= Churimiyan =

Village in Rajasthan, India

Churimiyan is a village in the Laxmangarh administrative region of the Sikar district of the Rajasthan state in India. The village lies 18 kilometres (10 mi) east of Laxmangarh and 17 kilometres from Nawalgarh. Villages and towns which border Churimiyan include Sankhu, Mirzwas, Balaran, Almas, Bhinchri and Bhagasara. Churi Miyan village was founded in 1170 by ChudSingh Sarawag.

==Climate==
Churimiyan has a hot summer, scanty rainfall, a chilly winter season and a general dryness of the air, except in the brief monsoon season. The average maximum and minimum temperatures are 45–48 and 0–2 degrees Celsius, respectively.

==Economy==
About 50% of the population are engaged in farming, Most of living in gulf countries for earning better. Village agriculture is dependent on the monsoon rains although many farms use artesian wells for irrigation. In the rainy season, women carry grass on their heads to feed the cows and buffaloes.

==Government==
Churimiyan is a Panchayat. The leader is called a Sarpanch.

==Transport==
Churimiyan is connected by a two lane asphalt road to Laxmangarh, Mukandgarh and Nawalgarh. Nawalgarh Railway station,17 kilometres (11 mi) from Churimiyan, is well connected from Jaipur, Delhi and other cities. Asphalt roads connect the village to surrounding villages and to Laxmangarh. Camel carts and bullock carts were formerly the chief means of transportation and are being replaced by bicycles and other automobiles.

==Culture==
The major religions practiced in the area are Hinduism and Islam. India second Biggest SHYAM BABA Temple is there in Churimiyan .Villagers celebrate all major festivals including Eid al-Fitr, Holi, Diwali and Mawlid.

==Education==
The village has recently promoted Govt.
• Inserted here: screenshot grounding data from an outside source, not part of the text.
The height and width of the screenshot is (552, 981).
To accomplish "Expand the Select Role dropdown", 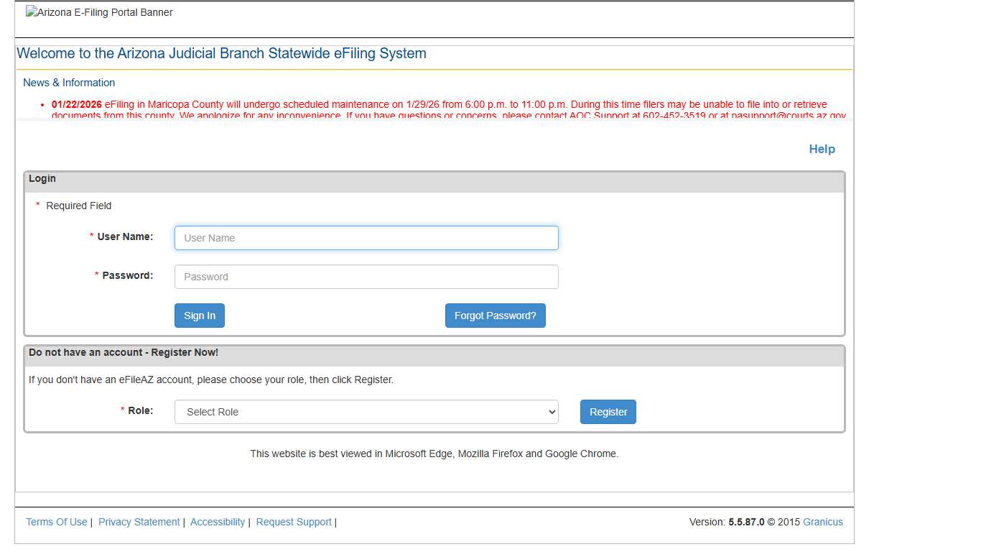I will pos(366,412).
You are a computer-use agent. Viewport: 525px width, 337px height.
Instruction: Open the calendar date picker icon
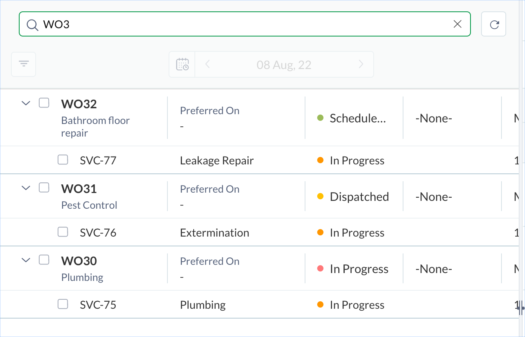(182, 64)
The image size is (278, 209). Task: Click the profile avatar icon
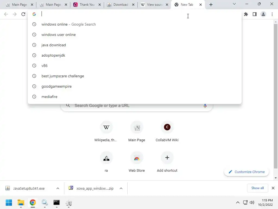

Higher secondary school with Science faculty. 2 Hindi medium secondary schools& 1 English medium school also being operated. The villagers claim to be fully literate while all children now attend school. However, many women remain illiterate, although literacy rates are improving. Many students of the village have obtained admission to pioneering engineering institutes as well as into medical colleges through various competitions run by organizations including IIT and AIEEE.